[Listed records]:
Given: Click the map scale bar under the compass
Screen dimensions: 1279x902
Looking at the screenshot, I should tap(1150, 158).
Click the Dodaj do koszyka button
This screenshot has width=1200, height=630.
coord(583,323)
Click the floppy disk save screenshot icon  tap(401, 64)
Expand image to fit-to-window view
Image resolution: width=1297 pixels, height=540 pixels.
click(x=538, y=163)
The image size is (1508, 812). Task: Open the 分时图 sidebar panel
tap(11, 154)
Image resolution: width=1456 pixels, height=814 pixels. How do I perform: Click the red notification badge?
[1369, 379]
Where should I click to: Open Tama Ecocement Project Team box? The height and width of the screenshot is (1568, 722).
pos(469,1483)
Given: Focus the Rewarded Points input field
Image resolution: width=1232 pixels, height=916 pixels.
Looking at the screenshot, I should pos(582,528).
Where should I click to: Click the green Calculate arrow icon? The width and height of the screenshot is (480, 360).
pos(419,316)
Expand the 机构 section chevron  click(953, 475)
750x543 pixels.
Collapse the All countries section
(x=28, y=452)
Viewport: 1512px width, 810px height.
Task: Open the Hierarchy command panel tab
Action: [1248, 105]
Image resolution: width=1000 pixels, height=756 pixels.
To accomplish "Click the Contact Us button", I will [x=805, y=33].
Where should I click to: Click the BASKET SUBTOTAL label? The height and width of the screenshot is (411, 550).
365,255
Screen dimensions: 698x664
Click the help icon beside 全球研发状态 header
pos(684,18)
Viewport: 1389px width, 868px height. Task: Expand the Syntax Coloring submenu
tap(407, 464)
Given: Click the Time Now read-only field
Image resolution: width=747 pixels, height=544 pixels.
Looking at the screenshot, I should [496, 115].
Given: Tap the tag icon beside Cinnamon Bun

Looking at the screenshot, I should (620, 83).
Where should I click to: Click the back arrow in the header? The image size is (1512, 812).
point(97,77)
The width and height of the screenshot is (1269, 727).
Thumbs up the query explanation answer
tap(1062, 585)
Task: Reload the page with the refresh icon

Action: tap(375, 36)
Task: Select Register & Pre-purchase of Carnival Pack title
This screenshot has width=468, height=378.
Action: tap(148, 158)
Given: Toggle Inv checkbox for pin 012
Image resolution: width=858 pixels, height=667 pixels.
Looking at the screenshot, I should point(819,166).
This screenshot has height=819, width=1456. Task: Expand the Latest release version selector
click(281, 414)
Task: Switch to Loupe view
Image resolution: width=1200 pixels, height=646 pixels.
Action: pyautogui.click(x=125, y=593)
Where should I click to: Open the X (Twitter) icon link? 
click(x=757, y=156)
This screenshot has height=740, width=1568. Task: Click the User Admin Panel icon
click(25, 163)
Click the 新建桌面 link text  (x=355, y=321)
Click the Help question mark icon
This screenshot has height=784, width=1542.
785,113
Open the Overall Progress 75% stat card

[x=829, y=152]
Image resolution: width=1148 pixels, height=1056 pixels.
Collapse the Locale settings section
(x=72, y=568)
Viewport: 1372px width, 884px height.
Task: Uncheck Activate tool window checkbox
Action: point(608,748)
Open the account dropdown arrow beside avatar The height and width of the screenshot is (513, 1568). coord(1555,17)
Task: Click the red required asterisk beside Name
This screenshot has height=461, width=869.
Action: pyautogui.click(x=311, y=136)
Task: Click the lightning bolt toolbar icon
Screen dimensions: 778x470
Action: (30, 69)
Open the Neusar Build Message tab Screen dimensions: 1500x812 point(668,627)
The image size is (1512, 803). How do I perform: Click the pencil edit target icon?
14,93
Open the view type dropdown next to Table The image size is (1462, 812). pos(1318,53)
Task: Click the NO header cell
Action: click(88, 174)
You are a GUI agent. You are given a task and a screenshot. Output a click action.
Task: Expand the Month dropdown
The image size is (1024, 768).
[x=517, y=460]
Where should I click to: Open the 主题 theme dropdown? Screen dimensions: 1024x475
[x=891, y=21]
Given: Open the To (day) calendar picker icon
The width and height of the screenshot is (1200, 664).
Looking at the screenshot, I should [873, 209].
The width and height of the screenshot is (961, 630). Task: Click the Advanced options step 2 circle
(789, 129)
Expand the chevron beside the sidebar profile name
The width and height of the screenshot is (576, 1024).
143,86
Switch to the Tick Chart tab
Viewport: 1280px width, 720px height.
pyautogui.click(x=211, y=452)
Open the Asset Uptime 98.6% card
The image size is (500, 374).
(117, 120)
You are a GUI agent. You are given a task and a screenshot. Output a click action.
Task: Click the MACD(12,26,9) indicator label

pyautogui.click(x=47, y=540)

[The problem]:
Turn every line of the listing above into a Markdown table with the columns Row and Text, where Row numbers each line. Leave out the blank lines.

[Exercise answer]:
| Row | Text |
|---|---|
| 1 | Given: Click the map scale bar under the compass |
| 2 | Screen dimensions: 1279x902 |
| 3 | Looking at the screenshot, I should tap(1150, 158). |
| 4 | Click the Dodaj do koszyka button |
| 5 | This screenshot has width=1200, height=630. |
| 6 | coord(583,323) |
| 7 | Click the floppy disk save screenshot icon  tap(401, 64) |
| 8 | Expand image to fit-to-window view |
| 9 | Image resolution: width=1297 pixels, height=540 pixels. |
| 10 | click(x=538, y=163) |
| 11 | The image size is (1508, 812). Task: Open the 分时图 sidebar panel |
| 12 | tap(11, 154) |
| 13 | Image resolution: width=1456 pixels, height=814 pixels. How do I perform: Click the red notification badge? |
| 14 | [1369, 379] |
| 15 | Where should I click to: Open Tama Ecocement Project Team box? The height and width of the screenshot is (1568, 722). |
| 16 | pos(469,1483) |
| 17 | Given: Focus the Rewarded Points input field |
| 18 | Image resolution: width=1232 pixels, height=916 pixels. |
| 19 | Looking at the screenshot, I should pos(582,528). |
| 20 | Where should I click to: Click the green Calculate arrow icon? The width and height of the screenshot is (480, 360). |
| 21 | pos(419,316) |
| 22 | Expand the 机构 section chevron  click(953, 475) |
| 23 | 750x543 pixels. |
| 24 | Collapse the All countries section |
| 25 | (x=28, y=452) |
| 26 | Viewport: 1512px width, 810px height. |
| 27 | Task: Open the Hierarchy command panel tab |
| 28 | Action: [1248, 105] |
| 29 | Image resolution: width=1000 pixels, height=756 pixels. |
| 30 | To accomplish "Click the Contact Us button", I will [x=805, y=33]. |
| 31 | Where should I click to: Click the BASKET SUBTOTAL label? The height and width of the screenshot is (411, 550). |
| 32 | 365,255 |
| 33 | Screen dimensions: 698x664 |
| 34 | Click the help icon beside 全球研发状态 header |
| 35 | pos(684,18) |
| 36 | Viewport: 1389px width, 868px height. Task: Expand the Syntax Coloring submenu |
| 37 | tap(407, 464) |
| 38 | Given: Click the Time Now read-only field |
| 39 | Image resolution: width=747 pixels, height=544 pixels. |
| 40 | Looking at the screenshot, I should [496, 115]. |
| 41 | Given: Tap the tag icon beside Cinnamon Bun |
| 42 | Looking at the screenshot, I should (620, 83). |
| 43 | Where should I click to: Click the back arrow in the header? The image size is (1512, 812). |
| 44 | point(97,77) |
| 45 | The width and height of the screenshot is (1269, 727). |
| 46 | Thumbs up the query explanation answer |
| 47 | tap(1062, 585) |
| 48 | Task: Reload the page with the refresh icon |
| 49 | Action: tap(375, 36) |
| 50 | Task: Select Register & Pre-purchase of Carnival Pack title |
| 51 | This screenshot has width=468, height=378. |
| 52 | Action: tap(148, 158) |
| 53 | Given: Toggle Inv checkbox for pin 012 |
| 54 | Image resolution: width=858 pixels, height=667 pixels. |
| 55 | Looking at the screenshot, I should point(819,166). |
| 56 | This screenshot has height=819, width=1456. Task: Expand the Latest release version selector |
| 57 | click(281, 414) |
| 58 | Task: Switch to Loupe view |
| 59 | Image resolution: width=1200 pixels, height=646 pixels. |
| 60 | Action: pyautogui.click(x=125, y=593) |
| 61 | Where should I click to: Open the X (Twitter) icon link?  |
| 62 | click(x=757, y=156) |
| 63 | This screenshot has height=740, width=1568. Task: Click the User Admin Panel icon |
| 64 | click(25, 163) |
| 65 | Click the 新建桌面 link text  (x=355, y=321) |
| 66 | Click the Help question mark icon |
| 67 | This screenshot has height=784, width=1542. |
| 68 | 785,113 |
| 69 | Open the Overall Progress 75% stat card |
| 70 | [x=829, y=152] |
| 71 | Image resolution: width=1148 pixels, height=1056 pixels. |
| 72 | Collapse the Locale settings section |
| 73 | (x=72, y=568) |
| 74 | Viewport: 1372px width, 884px height. |
| 75 | Task: Uncheck Activate tool window checkbox |
| 76 | Action: point(608,748) |
| 77 | Open the account dropdown arrow beside avatar The height and width of the screenshot is (513, 1568). coord(1555,17) |
| 78 | Task: Click the red required asterisk beside Name |
| 79 | This screenshot has height=461, width=869. |
| 80 | Action: pyautogui.click(x=311, y=136) |
| 81 | Task: Click the lightning bolt toolbar icon |
| 82 | Screen dimensions: 778x470 |
| 83 | Action: (30, 69) |
| 84 | Open the Neusar Build Message tab Screen dimensions: 1500x812 point(668,627) |
| 85 | The image size is (1512, 803). How do I perform: Click the pencil edit target icon? |
| 86 | 14,93 |
| 87 | Open the view type dropdown next to Table The image size is (1462, 812). pos(1318,53) |
| 88 | Task: Click the NO header cell |
| 89 | Action: click(88, 174) |
| 90 | You are a GUI agent. You are given a task and a screenshot. Output a click action. |
| 91 | Task: Expand the Month dropdown |
| 92 | The image size is (1024, 768). |
| 93 | [x=517, y=460] |
| 94 | Where should I click to: Open the 主题 theme dropdown? Screen dimensions: 1024x475 |
| 95 | [x=891, y=21] |
| 96 | Given: Open the To (day) calendar picker icon |
| 97 | The width and height of the screenshot is (1200, 664). |
| 98 | Looking at the screenshot, I should [873, 209]. |
| 99 | The width and height of the screenshot is (961, 630). Task: Click the Advanced options step 2 circle |
| 100 | (789, 129) |
| 101 | Expand the chevron beside the sidebar profile name |
| 102 | The width and height of the screenshot is (576, 1024). |
| 103 | 143,86 |
| 104 | Switch to the Tick Chart tab |
| 105 | Viewport: 1280px width, 720px height. |
| 106 | pyautogui.click(x=211, y=452) |
| 107 | Open the Asset Uptime 98.6% card |
| 108 | The image size is (500, 374). |
| 109 | (117, 120) |
| 110 | You are a GUI agent. You are given a task and a screenshot. Output a click action. |
| 111 | Task: Click the MACD(12,26,9) indicator label |
| 112 | pyautogui.click(x=47, y=540) |